Into this context Kaseeram said that entrepreneurship could be trained at universities, but there had to be a balance between science (theory) and arts (practical).

Taking that to a practical level, Durban University of Technology (DUT) vice-chancellor Ahmed Bawa said the university was accepting its role as being an engine for entrepreneurship and DUT was providing opportunities for graduates to balance theory and practical.

“They cannot leave the institution with just ideas, but also need the ability to apply them. This means creating eco-systems of entrepreneurship at DUT,” he said.

Several entrepreneurial projects within the institution included the workspace initiative that saw students operating businesses (all the university’s business cards are printed by students as an example); the software factory, health clinics and toy factory. Bawa did not elaborate on the last three elements.

“We must be completely absorbed by the challenge to understand if our products (graduates) are what the world wants while being aware South Africa has a very high unemployment rate. This is not a sustainable situation and it is not a good solution to think the government will create jobs- that is the role for a new generation of entrepreneurs,”Bawa said.

However, the university did not operate as an island and it was critical for there to be interaction between the city and educational institutions. Cities had to be increasingly technology-sensitive such that the youth could understand technology was not something happening in laboratories, but in their everyday lives.

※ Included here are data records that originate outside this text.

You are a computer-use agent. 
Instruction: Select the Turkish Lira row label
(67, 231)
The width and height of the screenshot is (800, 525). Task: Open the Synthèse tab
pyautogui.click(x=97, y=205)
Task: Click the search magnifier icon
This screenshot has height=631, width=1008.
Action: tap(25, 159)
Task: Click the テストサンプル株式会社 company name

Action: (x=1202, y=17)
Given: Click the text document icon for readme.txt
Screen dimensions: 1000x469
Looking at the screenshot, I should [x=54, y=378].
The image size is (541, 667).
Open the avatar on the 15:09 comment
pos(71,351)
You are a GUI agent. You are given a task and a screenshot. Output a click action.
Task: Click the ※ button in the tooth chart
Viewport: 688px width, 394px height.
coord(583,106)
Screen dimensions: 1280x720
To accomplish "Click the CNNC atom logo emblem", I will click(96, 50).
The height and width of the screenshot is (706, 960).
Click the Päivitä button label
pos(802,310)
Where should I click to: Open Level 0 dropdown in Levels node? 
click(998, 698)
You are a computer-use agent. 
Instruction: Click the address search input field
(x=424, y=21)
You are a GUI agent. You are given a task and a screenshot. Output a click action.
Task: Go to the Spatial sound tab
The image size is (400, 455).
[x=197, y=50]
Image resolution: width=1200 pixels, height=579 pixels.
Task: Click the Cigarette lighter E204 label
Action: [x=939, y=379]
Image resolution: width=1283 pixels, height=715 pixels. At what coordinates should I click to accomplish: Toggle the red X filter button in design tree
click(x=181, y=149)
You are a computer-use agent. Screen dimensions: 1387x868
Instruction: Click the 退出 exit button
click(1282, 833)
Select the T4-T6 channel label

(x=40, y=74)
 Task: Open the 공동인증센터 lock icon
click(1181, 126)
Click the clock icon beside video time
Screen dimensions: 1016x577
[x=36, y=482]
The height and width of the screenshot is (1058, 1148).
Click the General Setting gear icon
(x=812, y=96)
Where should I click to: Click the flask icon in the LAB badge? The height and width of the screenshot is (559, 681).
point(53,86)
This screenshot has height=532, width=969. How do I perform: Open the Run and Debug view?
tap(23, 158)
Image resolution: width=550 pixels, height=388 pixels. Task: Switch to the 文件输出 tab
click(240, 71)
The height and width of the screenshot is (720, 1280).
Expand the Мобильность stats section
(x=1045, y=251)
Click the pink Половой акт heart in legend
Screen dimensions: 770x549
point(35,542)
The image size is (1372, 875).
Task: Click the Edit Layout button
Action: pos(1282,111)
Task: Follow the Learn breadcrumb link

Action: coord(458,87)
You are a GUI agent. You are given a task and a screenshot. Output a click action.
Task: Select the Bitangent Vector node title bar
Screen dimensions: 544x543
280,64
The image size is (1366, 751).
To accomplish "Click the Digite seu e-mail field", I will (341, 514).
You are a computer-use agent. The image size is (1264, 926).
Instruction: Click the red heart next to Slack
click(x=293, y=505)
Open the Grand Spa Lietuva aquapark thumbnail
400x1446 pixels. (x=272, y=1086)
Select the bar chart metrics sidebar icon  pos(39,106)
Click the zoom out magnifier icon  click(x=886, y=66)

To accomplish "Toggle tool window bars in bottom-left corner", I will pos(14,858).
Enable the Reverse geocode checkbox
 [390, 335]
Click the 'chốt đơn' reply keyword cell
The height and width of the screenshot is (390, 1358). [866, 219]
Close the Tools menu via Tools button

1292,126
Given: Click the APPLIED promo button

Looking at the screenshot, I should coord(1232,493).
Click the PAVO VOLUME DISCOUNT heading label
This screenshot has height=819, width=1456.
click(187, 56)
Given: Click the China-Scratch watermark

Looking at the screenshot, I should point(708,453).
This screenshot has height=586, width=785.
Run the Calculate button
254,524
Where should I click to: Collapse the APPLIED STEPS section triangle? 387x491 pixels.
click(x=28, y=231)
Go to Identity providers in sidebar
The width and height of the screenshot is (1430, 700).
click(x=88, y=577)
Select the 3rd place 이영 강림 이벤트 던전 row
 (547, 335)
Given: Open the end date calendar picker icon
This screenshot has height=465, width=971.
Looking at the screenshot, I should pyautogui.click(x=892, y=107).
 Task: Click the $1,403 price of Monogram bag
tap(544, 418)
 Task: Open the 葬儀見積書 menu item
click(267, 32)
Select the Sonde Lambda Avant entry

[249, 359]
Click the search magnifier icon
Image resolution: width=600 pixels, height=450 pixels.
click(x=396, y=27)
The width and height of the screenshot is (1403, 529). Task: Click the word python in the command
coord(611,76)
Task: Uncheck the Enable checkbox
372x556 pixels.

Mangosuthu University of Technology vice-chancellor Mashupye Kgaphola said the fact million Africans would be urbanised by 2016 was both challenging and rewarding. It placed significant pressure on urban living space and infrastructure, but also created the environment for opportunities and innovations to flourish.

“Universities are grappling with the challenge in being part of the solution to unemployment,” he said.

Traditionally this had been achieved by “tinkering” with the curriculum, but Kgaphola said tertiary institutions were realising this approach was no longer working. The answer lay in creating “a new cadre of graduates”.

“We need to recognise mistakes are the opportunities to learn something new,” he said.